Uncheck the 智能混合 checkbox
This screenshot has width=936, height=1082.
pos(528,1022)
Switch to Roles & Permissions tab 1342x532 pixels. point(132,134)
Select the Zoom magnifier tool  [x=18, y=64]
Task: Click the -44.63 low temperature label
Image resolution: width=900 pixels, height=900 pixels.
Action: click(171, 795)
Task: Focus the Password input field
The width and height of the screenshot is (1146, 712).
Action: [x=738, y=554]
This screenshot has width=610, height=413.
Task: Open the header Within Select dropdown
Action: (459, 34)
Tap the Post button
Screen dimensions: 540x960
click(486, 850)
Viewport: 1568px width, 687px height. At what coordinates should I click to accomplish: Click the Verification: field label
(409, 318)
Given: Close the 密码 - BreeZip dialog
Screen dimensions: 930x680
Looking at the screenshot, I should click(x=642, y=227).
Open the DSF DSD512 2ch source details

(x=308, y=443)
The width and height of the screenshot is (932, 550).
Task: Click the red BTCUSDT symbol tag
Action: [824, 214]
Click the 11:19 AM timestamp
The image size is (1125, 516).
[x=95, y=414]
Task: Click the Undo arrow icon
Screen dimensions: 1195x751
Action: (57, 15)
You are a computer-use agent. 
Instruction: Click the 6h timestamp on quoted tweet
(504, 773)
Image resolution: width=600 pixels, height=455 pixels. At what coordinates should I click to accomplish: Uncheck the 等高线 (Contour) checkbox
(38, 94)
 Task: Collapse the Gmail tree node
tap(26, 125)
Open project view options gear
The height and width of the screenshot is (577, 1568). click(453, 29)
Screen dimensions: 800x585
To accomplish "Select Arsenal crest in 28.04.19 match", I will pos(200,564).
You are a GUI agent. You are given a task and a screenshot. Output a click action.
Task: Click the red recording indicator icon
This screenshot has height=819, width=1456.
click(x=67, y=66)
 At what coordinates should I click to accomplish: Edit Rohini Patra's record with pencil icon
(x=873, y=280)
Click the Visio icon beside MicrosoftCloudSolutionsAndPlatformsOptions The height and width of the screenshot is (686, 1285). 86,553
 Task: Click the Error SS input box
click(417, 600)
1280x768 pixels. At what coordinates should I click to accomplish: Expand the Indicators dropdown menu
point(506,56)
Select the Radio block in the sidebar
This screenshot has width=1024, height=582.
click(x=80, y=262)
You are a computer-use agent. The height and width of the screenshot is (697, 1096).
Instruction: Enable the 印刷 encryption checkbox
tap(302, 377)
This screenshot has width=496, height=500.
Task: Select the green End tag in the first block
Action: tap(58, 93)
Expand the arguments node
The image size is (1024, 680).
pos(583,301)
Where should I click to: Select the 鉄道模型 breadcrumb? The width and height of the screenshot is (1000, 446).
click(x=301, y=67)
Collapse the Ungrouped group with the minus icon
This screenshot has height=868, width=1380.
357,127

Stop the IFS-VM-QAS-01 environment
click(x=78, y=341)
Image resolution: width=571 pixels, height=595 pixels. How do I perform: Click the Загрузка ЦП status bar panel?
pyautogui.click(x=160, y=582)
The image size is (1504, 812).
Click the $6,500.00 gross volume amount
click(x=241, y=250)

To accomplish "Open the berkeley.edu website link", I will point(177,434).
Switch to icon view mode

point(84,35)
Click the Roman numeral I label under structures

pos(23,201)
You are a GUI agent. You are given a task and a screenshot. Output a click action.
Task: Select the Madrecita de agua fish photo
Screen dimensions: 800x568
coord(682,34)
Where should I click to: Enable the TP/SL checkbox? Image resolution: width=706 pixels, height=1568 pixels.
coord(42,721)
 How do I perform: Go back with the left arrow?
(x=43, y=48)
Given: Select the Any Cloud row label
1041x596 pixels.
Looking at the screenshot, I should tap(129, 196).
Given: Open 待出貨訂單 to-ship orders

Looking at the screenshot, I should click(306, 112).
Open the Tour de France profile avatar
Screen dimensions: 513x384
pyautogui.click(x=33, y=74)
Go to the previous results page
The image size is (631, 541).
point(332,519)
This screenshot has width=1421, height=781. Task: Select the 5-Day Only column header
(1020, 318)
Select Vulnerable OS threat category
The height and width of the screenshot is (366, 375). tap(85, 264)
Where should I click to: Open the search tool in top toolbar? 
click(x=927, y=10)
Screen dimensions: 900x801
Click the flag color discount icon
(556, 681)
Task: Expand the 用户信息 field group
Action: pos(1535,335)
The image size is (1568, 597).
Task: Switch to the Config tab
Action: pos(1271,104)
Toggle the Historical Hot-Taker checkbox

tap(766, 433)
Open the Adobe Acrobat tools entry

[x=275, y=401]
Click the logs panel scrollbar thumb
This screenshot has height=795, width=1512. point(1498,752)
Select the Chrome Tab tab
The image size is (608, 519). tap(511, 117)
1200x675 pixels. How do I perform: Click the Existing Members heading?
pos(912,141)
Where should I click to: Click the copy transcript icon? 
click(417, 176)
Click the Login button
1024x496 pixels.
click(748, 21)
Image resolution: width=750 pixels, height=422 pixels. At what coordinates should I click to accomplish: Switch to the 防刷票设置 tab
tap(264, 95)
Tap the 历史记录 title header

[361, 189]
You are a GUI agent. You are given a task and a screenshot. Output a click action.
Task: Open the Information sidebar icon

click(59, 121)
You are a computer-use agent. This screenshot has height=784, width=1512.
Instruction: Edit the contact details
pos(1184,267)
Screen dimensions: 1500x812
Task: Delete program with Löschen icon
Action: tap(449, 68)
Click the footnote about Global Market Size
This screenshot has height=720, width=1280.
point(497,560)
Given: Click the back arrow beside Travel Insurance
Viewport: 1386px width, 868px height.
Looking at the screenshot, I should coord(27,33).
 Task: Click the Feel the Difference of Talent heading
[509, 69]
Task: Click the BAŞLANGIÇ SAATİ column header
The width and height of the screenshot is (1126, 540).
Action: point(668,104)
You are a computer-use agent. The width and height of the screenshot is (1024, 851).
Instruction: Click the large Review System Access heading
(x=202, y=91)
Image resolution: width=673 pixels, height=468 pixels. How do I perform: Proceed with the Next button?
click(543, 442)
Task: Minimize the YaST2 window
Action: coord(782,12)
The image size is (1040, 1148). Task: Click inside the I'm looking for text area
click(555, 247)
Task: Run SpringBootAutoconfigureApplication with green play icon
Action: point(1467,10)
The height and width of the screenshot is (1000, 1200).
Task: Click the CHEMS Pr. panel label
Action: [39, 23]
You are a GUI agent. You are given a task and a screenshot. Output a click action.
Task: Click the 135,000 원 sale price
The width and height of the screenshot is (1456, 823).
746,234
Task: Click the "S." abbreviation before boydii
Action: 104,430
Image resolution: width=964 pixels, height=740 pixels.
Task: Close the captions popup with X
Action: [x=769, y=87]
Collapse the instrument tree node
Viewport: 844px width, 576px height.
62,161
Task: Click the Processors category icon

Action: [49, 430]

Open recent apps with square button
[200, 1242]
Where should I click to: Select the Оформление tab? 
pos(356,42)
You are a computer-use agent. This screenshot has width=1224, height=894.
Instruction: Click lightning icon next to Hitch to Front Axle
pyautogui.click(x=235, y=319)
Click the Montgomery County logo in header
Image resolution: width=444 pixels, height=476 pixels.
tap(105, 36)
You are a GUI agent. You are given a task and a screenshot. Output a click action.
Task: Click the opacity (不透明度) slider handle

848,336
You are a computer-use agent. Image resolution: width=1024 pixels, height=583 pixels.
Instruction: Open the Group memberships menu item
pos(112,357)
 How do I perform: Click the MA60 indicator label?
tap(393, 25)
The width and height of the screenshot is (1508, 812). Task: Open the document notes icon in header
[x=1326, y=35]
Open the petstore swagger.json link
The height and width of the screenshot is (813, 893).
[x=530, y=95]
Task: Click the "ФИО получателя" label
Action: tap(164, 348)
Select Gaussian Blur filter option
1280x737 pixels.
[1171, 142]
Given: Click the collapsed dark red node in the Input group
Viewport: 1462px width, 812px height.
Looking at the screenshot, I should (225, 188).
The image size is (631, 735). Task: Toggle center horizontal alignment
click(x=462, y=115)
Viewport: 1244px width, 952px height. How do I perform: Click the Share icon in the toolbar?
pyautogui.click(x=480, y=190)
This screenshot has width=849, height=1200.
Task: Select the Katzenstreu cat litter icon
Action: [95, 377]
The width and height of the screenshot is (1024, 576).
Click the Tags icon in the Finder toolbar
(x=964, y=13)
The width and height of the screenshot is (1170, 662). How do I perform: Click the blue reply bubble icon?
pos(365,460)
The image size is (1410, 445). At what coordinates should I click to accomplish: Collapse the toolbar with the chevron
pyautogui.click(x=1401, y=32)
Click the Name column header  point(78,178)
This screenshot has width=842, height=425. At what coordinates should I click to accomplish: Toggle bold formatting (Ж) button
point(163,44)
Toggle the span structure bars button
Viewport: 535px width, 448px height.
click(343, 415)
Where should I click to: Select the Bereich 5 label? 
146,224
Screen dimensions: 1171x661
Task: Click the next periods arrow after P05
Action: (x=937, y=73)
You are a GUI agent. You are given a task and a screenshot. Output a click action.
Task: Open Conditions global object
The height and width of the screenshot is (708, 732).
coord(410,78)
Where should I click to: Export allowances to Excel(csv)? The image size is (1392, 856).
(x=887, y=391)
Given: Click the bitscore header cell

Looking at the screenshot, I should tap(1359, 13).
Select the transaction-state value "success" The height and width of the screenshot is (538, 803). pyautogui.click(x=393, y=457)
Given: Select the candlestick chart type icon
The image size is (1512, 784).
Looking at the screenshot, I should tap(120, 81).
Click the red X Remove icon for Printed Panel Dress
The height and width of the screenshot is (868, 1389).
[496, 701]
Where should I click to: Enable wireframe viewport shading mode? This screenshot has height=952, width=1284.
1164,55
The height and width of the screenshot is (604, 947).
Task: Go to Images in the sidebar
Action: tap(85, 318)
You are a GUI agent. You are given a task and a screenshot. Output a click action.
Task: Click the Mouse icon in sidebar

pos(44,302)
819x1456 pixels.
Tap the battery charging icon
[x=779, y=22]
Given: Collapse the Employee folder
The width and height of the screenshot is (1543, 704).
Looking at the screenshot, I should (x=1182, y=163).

---

**ABOUT THIS TASK:**
Above are some records; copy exactly the lines from the one with "Viewport: 1568px width, 687px" through the one with "Screen dimensions: 800x585", both included, and no others.

**EXERCISE ANSWER:**
Viewport: 1568px width, 687px height. At what coordinates should I click to accomplish: Click the Verification: field label
(409, 318)
Given: Close the 密码 - BreeZip dialog
Screen dimensions: 930x680
Looking at the screenshot, I should click(x=642, y=227).
Open the DSF DSD512 2ch source details

(x=308, y=443)
The width and height of the screenshot is (932, 550).
Task: Click the red BTCUSDT symbol tag
Action: [824, 214]
Click the 11:19 AM timestamp
The image size is (1125, 516).
[x=95, y=414]
Task: Click the Undo arrow icon
Screen dimensions: 1195x751
Action: (57, 15)
You are a computer-use agent. 
Instruction: Click the 6h timestamp on quoted tweet
(504, 773)
Image resolution: width=600 pixels, height=455 pixels. At what coordinates should I click to accomplish: Uncheck the 等高线 (Contour) checkbox
(38, 94)
 Task: Collapse the Gmail tree node
tap(26, 125)
Open project view options gear
The height and width of the screenshot is (577, 1568). click(453, 29)
Screen dimensions: 800x585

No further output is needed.